Even though it is possible for brand owners to protect and enforce its rights in and to the get-up of its products through other forms of intellectual property protection such as copyright, unlawful competition, passing-off and proceedings before the Advertising Standards Authority of South Africa, a trade mark registration for the get-up of a product, in the form of a nude label, places a brand owner in the best possible position in the event of litigation proceedings.
Not only does a registered trade mark provide a presumption of the validity of a registration and a presumption that the infringer had notice of the brand owner’s rights, but it also gives way to the problem often encountered in, for example, passing-off proceedings where existing authorities have found that, even if the get-up of the respective products are similar, the different names of products are sufficient to distinguish the products and, in effect, exclude the likelihood of confusion amongst consumers.

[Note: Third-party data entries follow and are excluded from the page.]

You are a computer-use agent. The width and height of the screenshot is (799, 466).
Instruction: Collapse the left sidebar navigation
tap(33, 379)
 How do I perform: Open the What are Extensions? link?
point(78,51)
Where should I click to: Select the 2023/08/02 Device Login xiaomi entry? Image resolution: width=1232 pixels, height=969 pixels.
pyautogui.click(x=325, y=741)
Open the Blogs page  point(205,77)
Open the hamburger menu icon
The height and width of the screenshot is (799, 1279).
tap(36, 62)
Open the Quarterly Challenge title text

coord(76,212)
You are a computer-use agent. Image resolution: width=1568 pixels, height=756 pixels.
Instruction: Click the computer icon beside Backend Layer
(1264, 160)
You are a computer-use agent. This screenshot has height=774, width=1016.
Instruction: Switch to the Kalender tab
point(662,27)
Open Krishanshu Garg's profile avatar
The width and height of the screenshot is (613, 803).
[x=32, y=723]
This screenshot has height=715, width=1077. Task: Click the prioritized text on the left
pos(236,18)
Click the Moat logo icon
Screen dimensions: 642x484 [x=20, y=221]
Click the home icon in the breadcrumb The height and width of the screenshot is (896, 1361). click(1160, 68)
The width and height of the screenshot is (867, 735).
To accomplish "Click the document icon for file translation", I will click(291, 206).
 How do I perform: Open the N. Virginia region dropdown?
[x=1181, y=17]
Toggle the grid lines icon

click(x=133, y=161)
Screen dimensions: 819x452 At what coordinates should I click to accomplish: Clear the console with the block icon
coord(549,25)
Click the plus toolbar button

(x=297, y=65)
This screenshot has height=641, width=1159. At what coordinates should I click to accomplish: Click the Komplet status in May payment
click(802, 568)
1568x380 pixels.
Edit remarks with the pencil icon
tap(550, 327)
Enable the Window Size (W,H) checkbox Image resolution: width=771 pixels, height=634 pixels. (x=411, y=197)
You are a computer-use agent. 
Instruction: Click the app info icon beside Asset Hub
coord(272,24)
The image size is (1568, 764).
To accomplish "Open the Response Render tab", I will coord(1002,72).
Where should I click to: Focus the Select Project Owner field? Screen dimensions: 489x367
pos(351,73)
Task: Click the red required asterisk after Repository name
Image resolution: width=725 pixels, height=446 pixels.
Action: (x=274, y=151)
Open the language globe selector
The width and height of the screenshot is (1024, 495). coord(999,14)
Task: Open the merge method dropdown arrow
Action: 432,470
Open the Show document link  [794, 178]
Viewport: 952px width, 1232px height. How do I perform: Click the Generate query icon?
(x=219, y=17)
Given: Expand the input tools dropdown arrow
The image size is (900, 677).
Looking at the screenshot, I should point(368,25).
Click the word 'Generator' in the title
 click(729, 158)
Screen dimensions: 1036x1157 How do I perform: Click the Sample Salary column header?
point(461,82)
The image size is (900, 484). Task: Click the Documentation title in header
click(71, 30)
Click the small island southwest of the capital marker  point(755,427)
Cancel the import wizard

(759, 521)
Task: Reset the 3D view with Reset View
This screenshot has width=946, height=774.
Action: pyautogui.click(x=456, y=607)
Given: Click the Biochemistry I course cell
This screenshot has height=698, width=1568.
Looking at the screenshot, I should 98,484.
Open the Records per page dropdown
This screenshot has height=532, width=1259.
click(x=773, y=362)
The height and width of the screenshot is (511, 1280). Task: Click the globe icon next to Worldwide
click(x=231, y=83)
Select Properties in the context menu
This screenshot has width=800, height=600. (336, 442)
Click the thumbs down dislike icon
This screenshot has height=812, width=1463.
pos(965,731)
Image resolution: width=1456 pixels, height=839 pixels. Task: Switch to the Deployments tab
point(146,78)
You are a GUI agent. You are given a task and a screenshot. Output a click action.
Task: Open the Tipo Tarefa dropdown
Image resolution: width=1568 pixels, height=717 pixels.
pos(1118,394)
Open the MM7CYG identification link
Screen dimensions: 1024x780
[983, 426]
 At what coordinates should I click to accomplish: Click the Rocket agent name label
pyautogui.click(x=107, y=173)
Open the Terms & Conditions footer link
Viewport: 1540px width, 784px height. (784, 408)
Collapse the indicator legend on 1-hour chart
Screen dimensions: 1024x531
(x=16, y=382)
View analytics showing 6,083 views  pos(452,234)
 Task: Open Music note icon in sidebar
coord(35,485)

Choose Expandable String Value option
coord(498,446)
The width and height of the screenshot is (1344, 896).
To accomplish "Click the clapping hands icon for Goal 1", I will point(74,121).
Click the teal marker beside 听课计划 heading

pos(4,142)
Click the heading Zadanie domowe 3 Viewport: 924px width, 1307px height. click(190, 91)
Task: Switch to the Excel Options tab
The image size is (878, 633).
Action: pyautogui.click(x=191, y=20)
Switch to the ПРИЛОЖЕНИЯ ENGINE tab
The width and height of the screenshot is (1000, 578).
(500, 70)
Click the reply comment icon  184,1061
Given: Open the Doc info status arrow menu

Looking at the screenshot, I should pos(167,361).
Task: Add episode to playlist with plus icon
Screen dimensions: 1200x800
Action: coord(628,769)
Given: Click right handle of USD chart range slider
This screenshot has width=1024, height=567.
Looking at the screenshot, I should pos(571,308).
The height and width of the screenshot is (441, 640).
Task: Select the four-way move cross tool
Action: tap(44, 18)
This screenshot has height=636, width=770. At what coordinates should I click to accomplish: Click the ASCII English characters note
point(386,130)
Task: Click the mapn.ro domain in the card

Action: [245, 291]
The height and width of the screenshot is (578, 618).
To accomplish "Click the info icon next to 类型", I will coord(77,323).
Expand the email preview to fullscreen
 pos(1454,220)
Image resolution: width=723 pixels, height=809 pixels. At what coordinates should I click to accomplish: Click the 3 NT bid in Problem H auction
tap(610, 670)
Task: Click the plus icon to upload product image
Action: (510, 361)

On the other hand, if trade mark infringement proceedings are instituted based on a trade mark registration for the get-up of a product, the names of the respective products should theoretically not feature and should, in effect, be excluded from consideration as being extraneous matter. In essence, in order to determine if consumer confusion is likely, consideration should only be had to the trade mark registration for the get-up and the get-up of the infringer’s product. The owner of a nude label could, therefore, potentially prevent third parties from using a get-up similar to the registration for the get-up, even if the names of the respective products are different.
There are, therefore, numerous benefits associated with protecting the get-up of a product and recent developments abroad highlight the potential value for brand owners to invest in the get-up of their products. It is, therefore, advisable for brand owners, if and when appropriate, to take steps to ensure that the get-up of their products is protected.